- PASSAGE PRÉSENTÉ:
┄┄┄┄┄┄┄┄┄┄┄┄┄┄┄┄┄┄┄┄

Les vents alizés, par leur constance, auraient pu devenir un obstacle aux communications des peuples. Favorables pour une traversée, ils auraient rendu l’autre interminable. On s’explique fort bien sur ce point les inquiétudes des compagnons de Christophe Colomb. Cet illuminé, ce rêveur qui entraînait ses pilotes et ses capitaines vers un but chimérique, qui leur promettait les rivages de la Chine lorsqu’à partir des îles Canaries ils auraient parcouru 700 ou 800 lieues, les eût promenés sur les mers pendant 3,000 ou 4,000 lieues encore, si le Nouveau-Monde ne se fût trouvé sur sa route. Ne pouvait-il se faire de semblables illusions sur la possibilité de remonter autrement que par un éternel louvoyage la pente que ses trois caravelles descendaient avec une facilité alarmante ? Si Colomb compta retrouver les vents variables en s’élevant de nouveau vers le nord, il ne devait certes pas attendre le secours inespéré que lui apporta !e courant du gulf-stream. On serait donc vraiment tenté de croire que la Providence favorisa de quelque communication mystérieuse ce nouvel Énée, dont la foi plus encore que la science chercha et découvrit aussi une Italie. Emporté par son ardent désir d’amasser des trésors pour solder une nouvelle croisade et pour délivrer les âmes du purgatoire, Colomb n’avait probablement pas calculé de très près ses moyens de retour ; il fut fort heureux de trouver, pour le ramener vers l’Europe, d’autres vents et d’autres courans que ceux qui l’avaient conduit aux Lucayes.

┄┄┄┄┄┄┄┄┄┄┄┄┄┄┄┄┄┄┄┄

- ENTRÉES FOURNIES:
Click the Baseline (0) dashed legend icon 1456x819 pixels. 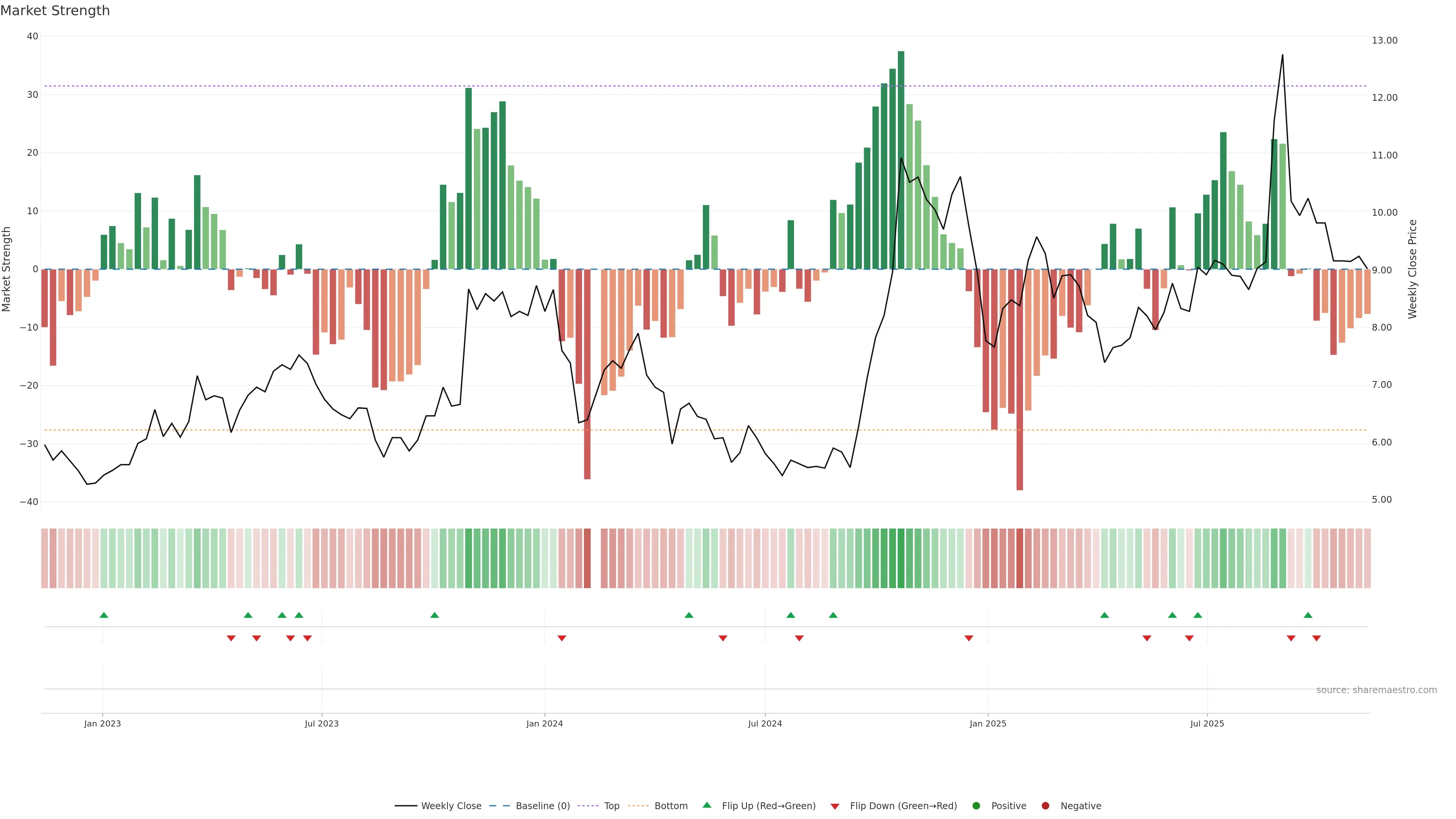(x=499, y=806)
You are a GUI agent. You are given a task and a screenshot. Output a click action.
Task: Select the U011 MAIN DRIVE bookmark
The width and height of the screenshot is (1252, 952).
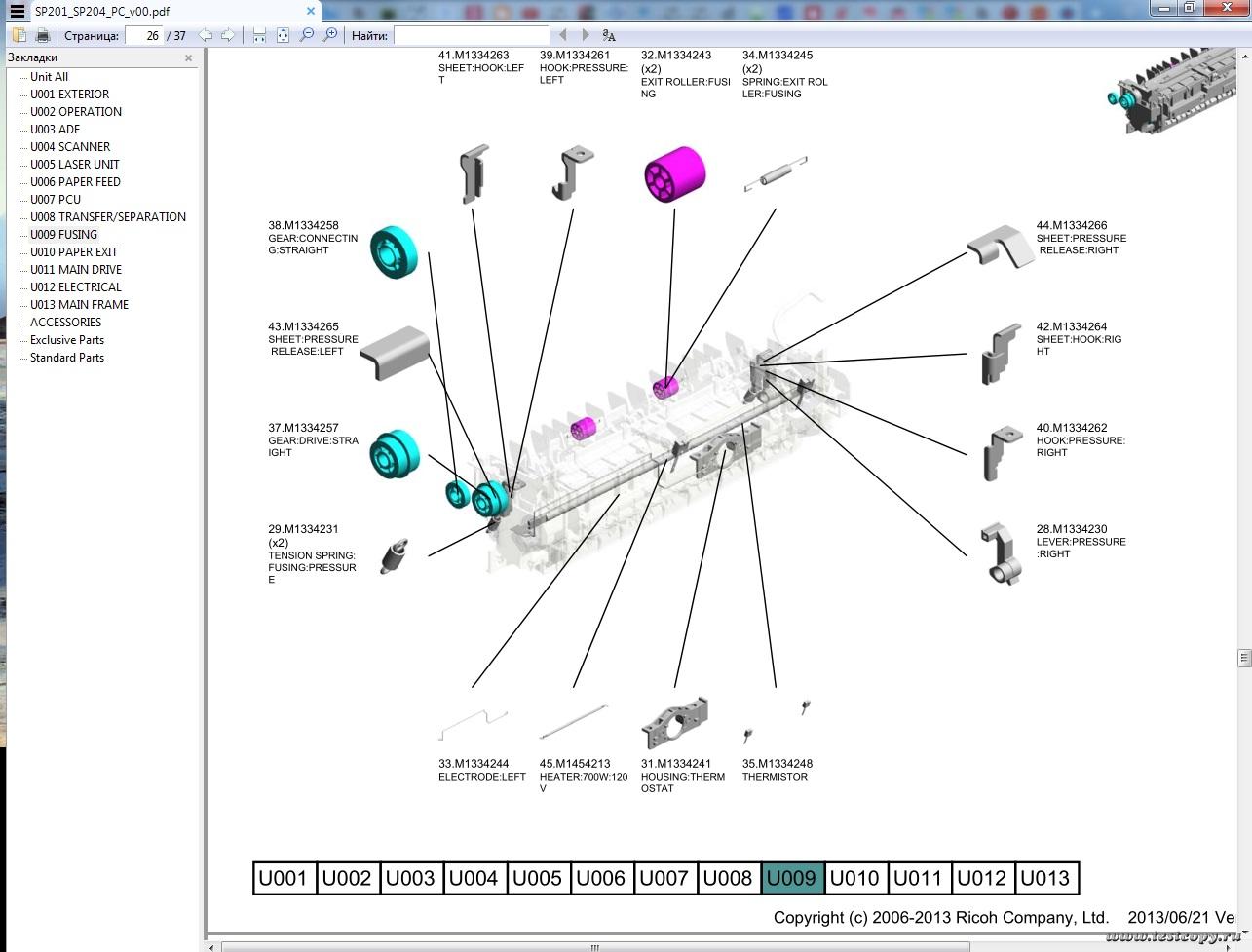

┄┄┄┄┄┄┄┄┄┄┄┄┄┄┄┄┄┄┄┄

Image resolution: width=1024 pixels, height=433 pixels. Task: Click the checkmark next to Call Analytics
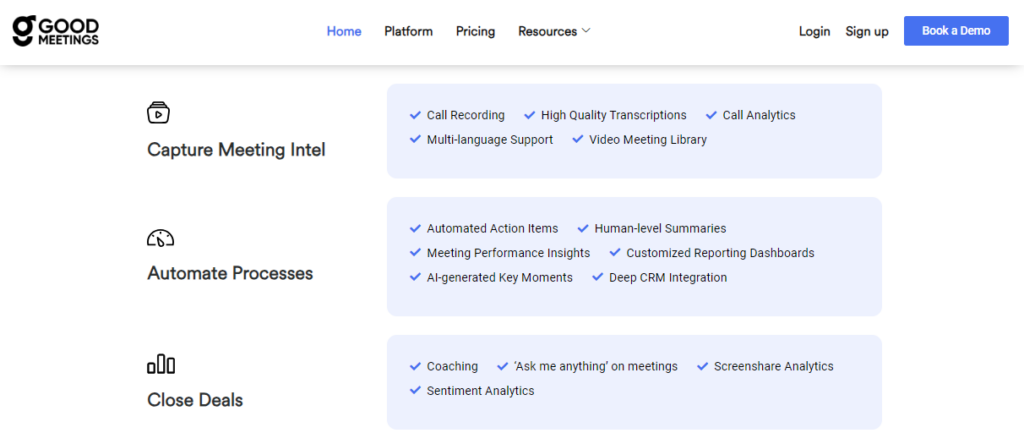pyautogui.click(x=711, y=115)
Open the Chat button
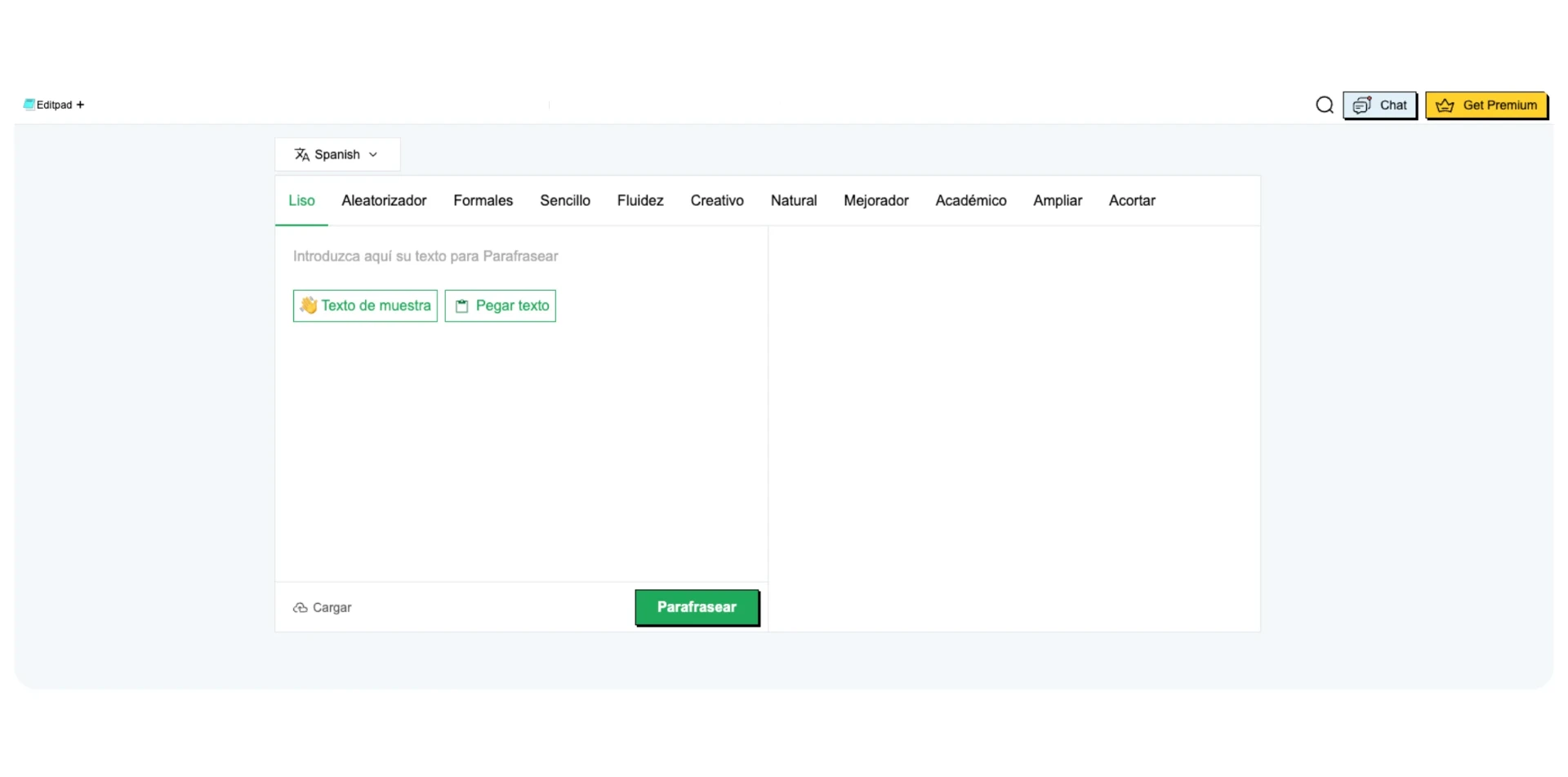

┄┄┄┄┄┄┄┄┄┄┄┄┄┄┄┄┄┄┄┄

- TRAVAIL À FAIRE:
Répondez à ces questions sur le passage consacré aux vents alizés :
(a) Selon le passage, après combien de lieues depuis les îles Canaries Colomb promettait-il les rivages de la Chine ?
(b) Combien de caravelles descendaient la pente avec une facilité alarmante ?
(c) Vers quel lieu les premiers vents et courants avaient-ils conduit Colomb ?

- RÉPONSE:
(a) 700 ou 800 lieues
(b) Trois
(c) Les Lucayes